The social media giant's employees are working to reinstate its “most critical internal apps immediately.” They're also, Business Insider reports, “pissed.”
Apple revoked Facebook's access due to a violation of their terms: Facebook was running a data-harvesting app incorrectly.
Why Did Apple Pull Facebook's Apps?
Facebook's app Facebook Research VPN paid users as young as 13 in exchange for data on all of their entire internet activity. It then routed the information through their own servers rather than passing it straight to Apple by taking advantage of a program created to allow Apple-approved companies to test and run apps for just their own employees.
Apple explained it all in a little more detail in an official statement.
“We designed our Enterprise Developer Program solely for the internal distribution of apps within an organization,” Apple said. “Facebook has been using their membership to distribute a data-collecting app to consumers, which is a clear breach of their agreement with Apple. Any developer using their enterprise certificates to distribute apps to consumers will have their certificates revoked, which is what we did in this case to protect our users and their data.”
Which Facebooks Apps Are Affected?
The typical Facebook apps that anyone might have on their phone — Facebook, Messenger, WhatsApp and Instagram — won't be affected at all.

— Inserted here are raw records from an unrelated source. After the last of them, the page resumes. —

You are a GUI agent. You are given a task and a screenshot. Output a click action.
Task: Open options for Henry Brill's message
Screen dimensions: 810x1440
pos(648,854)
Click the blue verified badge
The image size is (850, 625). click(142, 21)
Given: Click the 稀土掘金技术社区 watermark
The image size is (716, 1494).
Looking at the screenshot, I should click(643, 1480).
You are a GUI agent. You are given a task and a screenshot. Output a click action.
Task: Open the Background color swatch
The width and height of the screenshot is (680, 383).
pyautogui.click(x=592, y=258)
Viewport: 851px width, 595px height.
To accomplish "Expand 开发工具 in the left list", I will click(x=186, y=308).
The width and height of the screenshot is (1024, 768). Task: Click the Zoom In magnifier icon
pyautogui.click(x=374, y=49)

Since it's the internal Enterprise Developer Program that Facebook can't access, it's entirely affecting the company of Facebook, disrupting activities that they were using their own apps for. A lot of the disruption seems to be daily time-saving things like hailing shuttles to cross the Facebook campus or checking an employee information portal, but internal versions of Facebook's products were also unavailable.
What Will Facebook Do Next?
Facebook has said it is “working closely” with Apple. It's still unclear what exactly will happen, but I would be a little surprised if Facebook can't get back into Apple's good graces soon enough. Those 100-billion-dollar companies tend to stick together.

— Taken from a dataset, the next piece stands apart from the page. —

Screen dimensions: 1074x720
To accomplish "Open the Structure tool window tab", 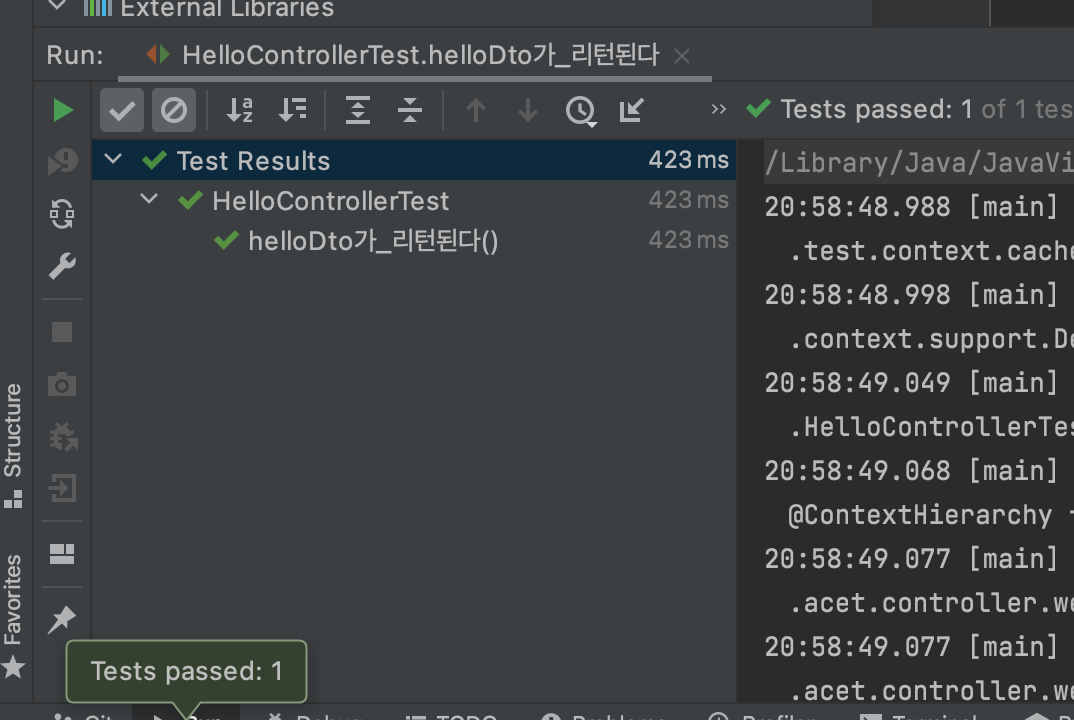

Facebook might well see some backlash from investors later in the year or even farther down the road, but it's certainly doing fine now: On Wednesday, it revealed a rise in revenue of more than 30 percent in the fourth quarter of 2018, and its stock rose accordingly.

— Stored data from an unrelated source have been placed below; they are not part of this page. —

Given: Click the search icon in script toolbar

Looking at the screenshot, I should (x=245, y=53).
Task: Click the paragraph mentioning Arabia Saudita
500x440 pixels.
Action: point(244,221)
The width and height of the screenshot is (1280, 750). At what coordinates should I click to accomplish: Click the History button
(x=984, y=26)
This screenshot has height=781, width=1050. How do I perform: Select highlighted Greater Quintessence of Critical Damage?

Will Google Apps Be Revoked Too?
Google was recently revealed to have been quietly running a data-collecting research app similar to Facebook's. Titled Screenwise Meter, the app asked users aged 18 and older, or 13 if part of a family group, to download it via a process that used an Enterprise Certificate — the same iOS policy violation that Facebook's Research VPN just went under for.
Google has since backpedalled pretty hard, saying in a statement that “The Screenwise Meter iOS app should not have operated under Apple’s developer enterprise program — this was a mistake, and we apologize. We have disabled this app on iOS devices.”
They'll probably be okay, as Apple likely won't want to start beefs with two billion-dollar companies within 48 hours of each other. But the news is very revealing about the state of data collection habits in tech, and what that says about their power.
On top of Apple and Facebook, Google's yet another data-hungry tech giant with its fingers deep in everyone's online lives. Sure, you can stop Googling things, but plenty of major apps depend on Google's services: Block any Google IP on your phone, and the New York Times will load slower, Airbnb photos won't appear, and Uber, Lyft and Spotify won't work at all. Apple, Google and Facebook have a ton of centralized power over modern-day life.
How Should We Feel About All This?
It's an understatement to say that Facebook has faced a relentless wall of entirely self-inflicted negative attention across the past year and change. As a result, plenty of responses to Apple revoking their permissions come with a side of schadenfreude. And, Facebook did violate the terms that they had agreed to, so its not much of an overreach.
However, this is a disturbing reminder of Apple's sheer outsized globally reaching power. As The Verge Editor-in-chief Nilay Patel tweeted about the news, “it's pretty intense that Apple can simply decide to prevent people from running code on their phones.”
In the end, the practical effects of a cold war between a couple of the biggest companies in the world are a little forboding, regardless of which you're rooting for. It's like watching King Kong brawl with Godzilla: Sure, it's nice that he's focusing on defeating a giant fire-breathing lizard, but it'd be a little nicer if your city just wasn't overrun with 100-foot monsters at all.